Browsing the web, you will find plenty of images of supposed meteors. Look closely. Many are not. In 2013, a renowned Dutch newspaper published an article about the Perseids. Regrettably, there is not a single meteor in the ten images they included. Please see for yourself.

A meteor will not leave a long, faint trail of light in an image before it brightens. It appears and then it is gone. Perseids are known for quite a lot of green color, especially in (what photographically appears to be…) their tails.

Personal care

To enjoy a meteor shower, just find a nice spot, recline and gaze skywards. Your Mk1 eyeball will be all you need to observe. Sit back, relax and enjoy the show. A reclining chair or stretcher makes it all the more comfortable. Be sure to bring some warm clothing or a sleeping bag. Even warm summer night can get chilly, especially when you are not moving.

Other meteor showers

The Perseids may be the best-known meteor shower of the year, but there are more.
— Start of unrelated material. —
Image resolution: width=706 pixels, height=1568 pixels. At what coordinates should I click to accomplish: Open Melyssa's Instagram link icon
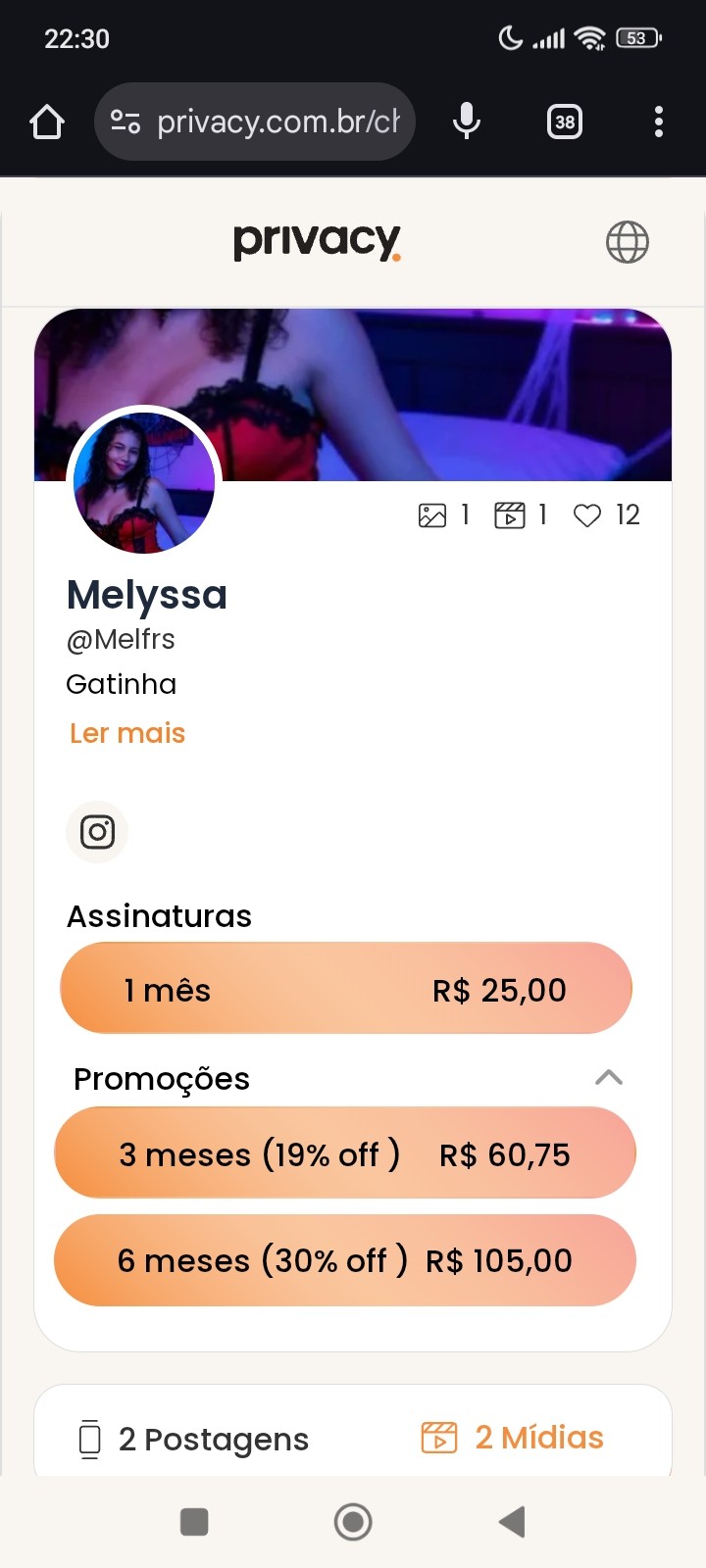coord(97,832)
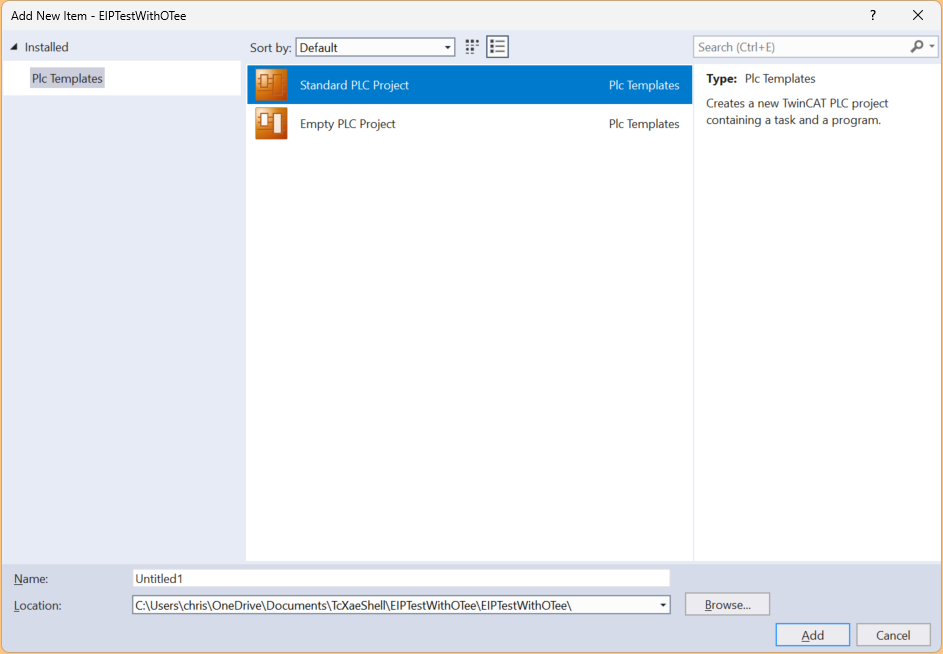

The Leonids, visible in November can produce quite a lot of bright meteors and so can the Geminids in December. Browse the web to find out when the next shower is, what constellation the meteors seem to appear from and where the radiant is. Take the Moon’s phase, rise and/or set time into account and plan accordingly.

Final thoughts

It can payoff to always have a camera clicking when you are under clear, starry skies. You never know when that really bright one appears, and it can produce quite an image. If you catch a bright meteor in a photograph, please share it. Sites like post a lot of images taken all over the world. Be sure to submit your own.